We ran into James Welker. His riding buddy, Dave, had cracked up the week before and wouldn't be able to ride for a couple of months. James was here alone, and trying to decide on the 75 mile or 100 mile. We later saw him again on the 100 mile route, making the same decision we had made!
Everything was very green this year. In the past HHH views tended to be tan, dry, wind-blown, dusty. Not this year. There was no wind for the first 30 miles, then a tail wind out of the west all the way to "Hell's Gate". Anne noted that we had averaged over 19 mph for the first 60 miles, at Hell's Gate. It was only 10:30am and we both felt very good. The wind had shifted out of the north. If we headed home (on the 74 mile route) we would have a tail wind all the way in. We just couldn't see taking that route, as good as we felt. Also, we never figured out where to turn anyway when we arrived at Hell's Gate. They just waved us on to the 100 mile route, continuing east.
The wind had shifted again, 20-30 mph out of the southeast, very strong. It was very hard biking south, but the turn west toward Wichita Falls was like magic with our speed increasing over 20 mph. There was a wild dust storm JW at about mile 75. We could see if far off in the distance with dust lifting off a freshly turned field and blowing across the road. It was huge and very striking. Worried about her contacts, Anne squinted and held her sunglasses in close as we rode through the dust as fast as we could. There was an unfortunate rest stop positioned right there in the middle of the dust storm! We didn't stop for it, but some people did and got sand blasted.

Pixel coordinate grounding data
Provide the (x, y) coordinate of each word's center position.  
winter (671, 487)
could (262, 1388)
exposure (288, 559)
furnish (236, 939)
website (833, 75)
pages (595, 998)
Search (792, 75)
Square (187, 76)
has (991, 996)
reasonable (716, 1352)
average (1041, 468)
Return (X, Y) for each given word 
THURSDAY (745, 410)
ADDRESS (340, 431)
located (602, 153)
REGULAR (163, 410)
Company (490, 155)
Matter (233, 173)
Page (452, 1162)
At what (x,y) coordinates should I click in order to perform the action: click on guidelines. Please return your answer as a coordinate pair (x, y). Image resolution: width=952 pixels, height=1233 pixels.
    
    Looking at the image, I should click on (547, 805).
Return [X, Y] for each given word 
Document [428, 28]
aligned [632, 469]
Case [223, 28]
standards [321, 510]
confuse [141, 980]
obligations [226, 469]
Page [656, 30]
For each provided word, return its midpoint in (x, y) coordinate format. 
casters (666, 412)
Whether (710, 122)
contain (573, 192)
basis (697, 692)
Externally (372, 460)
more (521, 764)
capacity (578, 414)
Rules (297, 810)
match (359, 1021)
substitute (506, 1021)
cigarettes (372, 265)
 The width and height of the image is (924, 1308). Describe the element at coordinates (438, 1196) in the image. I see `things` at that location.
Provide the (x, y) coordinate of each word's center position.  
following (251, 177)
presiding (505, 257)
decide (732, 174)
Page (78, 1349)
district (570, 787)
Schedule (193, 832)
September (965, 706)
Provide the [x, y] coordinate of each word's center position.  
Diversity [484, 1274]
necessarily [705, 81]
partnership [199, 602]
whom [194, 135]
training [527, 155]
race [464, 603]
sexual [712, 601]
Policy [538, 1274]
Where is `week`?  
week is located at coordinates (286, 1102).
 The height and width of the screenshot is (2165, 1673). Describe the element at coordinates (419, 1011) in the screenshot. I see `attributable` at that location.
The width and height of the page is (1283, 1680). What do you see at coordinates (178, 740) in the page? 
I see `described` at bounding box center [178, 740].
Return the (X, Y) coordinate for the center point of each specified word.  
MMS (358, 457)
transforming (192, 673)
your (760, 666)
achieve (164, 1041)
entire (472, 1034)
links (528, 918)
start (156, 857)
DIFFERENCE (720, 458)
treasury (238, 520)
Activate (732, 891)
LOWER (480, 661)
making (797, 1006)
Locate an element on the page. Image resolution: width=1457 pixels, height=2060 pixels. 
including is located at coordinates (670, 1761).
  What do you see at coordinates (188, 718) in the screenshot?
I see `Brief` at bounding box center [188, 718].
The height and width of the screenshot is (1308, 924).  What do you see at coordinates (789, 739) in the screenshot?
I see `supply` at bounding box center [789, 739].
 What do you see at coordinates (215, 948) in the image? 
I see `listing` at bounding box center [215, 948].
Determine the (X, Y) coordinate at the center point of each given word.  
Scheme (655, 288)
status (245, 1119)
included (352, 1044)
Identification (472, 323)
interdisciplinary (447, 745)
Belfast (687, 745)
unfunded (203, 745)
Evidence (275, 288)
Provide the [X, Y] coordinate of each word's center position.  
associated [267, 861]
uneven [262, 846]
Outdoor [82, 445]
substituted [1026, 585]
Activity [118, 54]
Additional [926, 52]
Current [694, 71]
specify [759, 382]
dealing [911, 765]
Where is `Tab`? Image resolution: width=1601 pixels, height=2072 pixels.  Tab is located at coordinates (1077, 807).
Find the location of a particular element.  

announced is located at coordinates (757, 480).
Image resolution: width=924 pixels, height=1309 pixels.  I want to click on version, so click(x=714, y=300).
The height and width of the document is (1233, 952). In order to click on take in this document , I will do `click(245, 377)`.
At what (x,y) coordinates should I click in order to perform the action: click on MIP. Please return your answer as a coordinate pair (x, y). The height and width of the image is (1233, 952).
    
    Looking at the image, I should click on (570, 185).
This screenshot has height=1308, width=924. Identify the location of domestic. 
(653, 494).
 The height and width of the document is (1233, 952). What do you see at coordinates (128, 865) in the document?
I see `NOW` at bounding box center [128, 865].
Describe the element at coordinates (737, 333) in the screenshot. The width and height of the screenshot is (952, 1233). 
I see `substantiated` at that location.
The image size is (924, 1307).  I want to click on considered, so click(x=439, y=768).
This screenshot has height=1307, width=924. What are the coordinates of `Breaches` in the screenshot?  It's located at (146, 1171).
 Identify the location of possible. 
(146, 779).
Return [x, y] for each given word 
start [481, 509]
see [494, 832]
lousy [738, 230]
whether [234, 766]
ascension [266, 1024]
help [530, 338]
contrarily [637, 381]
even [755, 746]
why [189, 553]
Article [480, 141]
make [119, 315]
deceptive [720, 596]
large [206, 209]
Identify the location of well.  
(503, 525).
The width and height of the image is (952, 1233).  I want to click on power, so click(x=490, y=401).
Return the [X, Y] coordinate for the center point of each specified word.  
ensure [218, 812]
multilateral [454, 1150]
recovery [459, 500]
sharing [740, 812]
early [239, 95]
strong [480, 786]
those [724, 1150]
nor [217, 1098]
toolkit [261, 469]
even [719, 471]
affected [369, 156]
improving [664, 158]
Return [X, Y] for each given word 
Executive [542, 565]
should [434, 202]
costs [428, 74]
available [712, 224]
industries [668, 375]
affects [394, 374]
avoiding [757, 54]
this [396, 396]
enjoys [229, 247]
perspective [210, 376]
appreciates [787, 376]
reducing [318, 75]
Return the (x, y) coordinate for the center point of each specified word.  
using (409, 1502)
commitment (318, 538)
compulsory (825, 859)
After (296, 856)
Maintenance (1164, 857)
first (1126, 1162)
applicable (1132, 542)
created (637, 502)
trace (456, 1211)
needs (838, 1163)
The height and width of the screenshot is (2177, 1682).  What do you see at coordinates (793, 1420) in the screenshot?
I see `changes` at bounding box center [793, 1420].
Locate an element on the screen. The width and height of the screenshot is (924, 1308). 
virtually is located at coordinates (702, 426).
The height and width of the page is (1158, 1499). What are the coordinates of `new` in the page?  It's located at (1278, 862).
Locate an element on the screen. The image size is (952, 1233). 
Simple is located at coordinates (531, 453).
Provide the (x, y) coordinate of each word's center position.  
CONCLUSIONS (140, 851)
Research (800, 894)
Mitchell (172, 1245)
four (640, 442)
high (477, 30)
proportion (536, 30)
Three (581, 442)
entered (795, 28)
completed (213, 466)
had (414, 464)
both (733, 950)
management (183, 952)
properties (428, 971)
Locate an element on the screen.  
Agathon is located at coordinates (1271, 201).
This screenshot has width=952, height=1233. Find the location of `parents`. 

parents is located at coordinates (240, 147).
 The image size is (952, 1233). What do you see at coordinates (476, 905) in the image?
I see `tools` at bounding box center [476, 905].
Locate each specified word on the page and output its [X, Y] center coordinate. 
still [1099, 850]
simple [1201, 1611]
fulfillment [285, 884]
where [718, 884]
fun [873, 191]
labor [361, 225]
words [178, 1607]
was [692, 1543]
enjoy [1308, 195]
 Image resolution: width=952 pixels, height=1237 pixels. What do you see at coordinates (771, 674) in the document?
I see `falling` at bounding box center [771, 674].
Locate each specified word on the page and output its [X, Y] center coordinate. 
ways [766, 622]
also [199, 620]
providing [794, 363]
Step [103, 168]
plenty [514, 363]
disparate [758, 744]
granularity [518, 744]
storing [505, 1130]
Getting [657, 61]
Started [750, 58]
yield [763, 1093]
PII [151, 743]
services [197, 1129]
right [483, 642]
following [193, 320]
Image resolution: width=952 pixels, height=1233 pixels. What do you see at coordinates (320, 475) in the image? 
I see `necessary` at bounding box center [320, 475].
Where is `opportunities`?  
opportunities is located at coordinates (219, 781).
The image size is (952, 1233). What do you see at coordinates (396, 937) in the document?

■ **Task requirements**
1. According to the bike ride account, what average speed had Anne noted for the first 60 miles?
2. Continue the bike ride account from its last sentence.

■ **Task results**
1. Over 19 mph.

2.
Richard really looked forward to the impromptu bar-b-que and free beer at about mile 98. It seemed that a group of locals setup a bar-b-que, had cases and kegs of beer, and provided free food and drink to anyone who wanted it under the shade of a large metal building. Richard and Julie stopped and Richard celebrated mile 98 with them.
We finished the ride about 2:05pm, almost exactly 7 hours after the start. That shaved 1.5 hours from our time 2 years ago. Our overall average speed was 18 mph. This was very high for us, more than we've ever done at _any_ bike ride. There were a lot of reasons.
There were low, heavy clouds at the finish line JW. It looked like serious rain was coming! And the wind really started blowing. Here's James at the finish line! JW We talked for a while with the people from the local NBC affiliate Channel 3. They liked what Anne said so they wired her up and did an interview for a few minutes. They were responding to a critical Dallas Morning article and wanted to see what some of the riders thought. We had ridden 9 times in the HHH and they were very interested in our opinions on how it had improved. It was to show that night on the 10pm news, but we didn't stay long enough to see it.
Anne noticed a live Long Horn steer at the end of the ride, standing in the shade up by a building. It had some sort of saddle on it and people were standing all around. Maybe they were taking pictures or giving rides? We never quite made it over there. We'll look for it again next year. Here we are resting at the MPECRJB, along with Richard and JulieRJB.
At 4pm Saturday afternoon the Comfort Inn hosted a free bar-b-que. We felt so good after the ride that we decided to pack up and head home Saturday evening. We dropped by the bar-b-que right as it opened and had fine bar-b-que with many other HHH riders. The bar-b-que was not catered, the cooks were an older couple that worked there. They made fine brisket and sausages, along with some cole slaw and tater salad. It was delicious and just exactly what we wanted before driving home.